#### Data supplied
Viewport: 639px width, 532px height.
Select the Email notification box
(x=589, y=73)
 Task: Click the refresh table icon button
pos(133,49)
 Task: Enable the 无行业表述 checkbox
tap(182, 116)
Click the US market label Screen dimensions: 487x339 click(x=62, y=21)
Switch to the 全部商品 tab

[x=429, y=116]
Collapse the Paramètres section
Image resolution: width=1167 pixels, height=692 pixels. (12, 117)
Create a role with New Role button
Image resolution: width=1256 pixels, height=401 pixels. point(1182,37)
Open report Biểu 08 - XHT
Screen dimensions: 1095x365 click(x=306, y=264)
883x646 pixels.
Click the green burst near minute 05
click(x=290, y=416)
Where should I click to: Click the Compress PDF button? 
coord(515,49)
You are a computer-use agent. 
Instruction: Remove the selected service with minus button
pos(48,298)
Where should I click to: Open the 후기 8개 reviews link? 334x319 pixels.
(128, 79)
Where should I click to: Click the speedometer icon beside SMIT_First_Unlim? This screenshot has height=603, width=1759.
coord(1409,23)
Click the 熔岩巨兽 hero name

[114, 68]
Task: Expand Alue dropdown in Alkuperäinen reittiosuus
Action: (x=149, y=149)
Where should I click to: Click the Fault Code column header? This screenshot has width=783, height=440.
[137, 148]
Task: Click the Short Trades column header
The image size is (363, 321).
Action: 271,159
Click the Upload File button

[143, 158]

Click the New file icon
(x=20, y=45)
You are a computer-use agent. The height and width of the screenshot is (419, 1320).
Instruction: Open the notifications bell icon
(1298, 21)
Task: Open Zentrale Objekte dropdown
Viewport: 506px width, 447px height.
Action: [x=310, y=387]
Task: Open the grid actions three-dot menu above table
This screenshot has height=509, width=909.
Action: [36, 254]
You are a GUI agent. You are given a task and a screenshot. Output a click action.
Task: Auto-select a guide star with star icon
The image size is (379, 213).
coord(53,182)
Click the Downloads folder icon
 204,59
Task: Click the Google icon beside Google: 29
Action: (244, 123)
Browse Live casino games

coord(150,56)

#### Task instructions
Please return the lines above that run from the line containing "Switch to the 全部商品 tab" to the line containing "Task: Auto-select a guide star with star icon", inclusive, exactly and with no other lines.

#### Exercise response
Switch to the 全部商品 tab

[x=429, y=116]
Collapse the Paramètres section
Image resolution: width=1167 pixels, height=692 pixels. (12, 117)
Create a role with New Role button
Image resolution: width=1256 pixels, height=401 pixels. point(1182,37)
Open report Biểu 08 - XHT
Screen dimensions: 1095x365 click(x=306, y=264)
883x646 pixels.
Click the green burst near minute 05
click(x=290, y=416)
Where should I click to: Click the Compress PDF button? 
coord(515,49)
You are a computer-use agent. 
Instruction: Remove the selected service with minus button
pos(48,298)
Where should I click to: Open the 후기 8개 reviews link? 334x319 pixels.
(128, 79)
Where should I click to: Click the speedometer icon beside SMIT_First_Unlim? This screenshot has height=603, width=1759.
coord(1409,23)
Click the 熔岩巨兽 hero name

[114, 68]
Task: Expand Alue dropdown in Alkuperäinen reittiosuus
Action: (x=149, y=149)
Where should I click to: Click the Fault Code column header? This screenshot has width=783, height=440.
[137, 148]
Task: Click the Short Trades column header
The image size is (363, 321).
Action: 271,159
Click the Upload File button

[143, 158]

Click the New file icon
(x=20, y=45)
You are a computer-use agent. The height and width of the screenshot is (419, 1320).
Instruction: Open the notifications bell icon
(1298, 21)
Task: Open Zentrale Objekte dropdown
Viewport: 506px width, 447px height.
Action: [x=310, y=387]
Task: Open the grid actions three-dot menu above table
This screenshot has height=509, width=909.
Action: [36, 254]
You are a GUI agent. You are given a task and a screenshot. Output a click action.
Task: Auto-select a guide star with star icon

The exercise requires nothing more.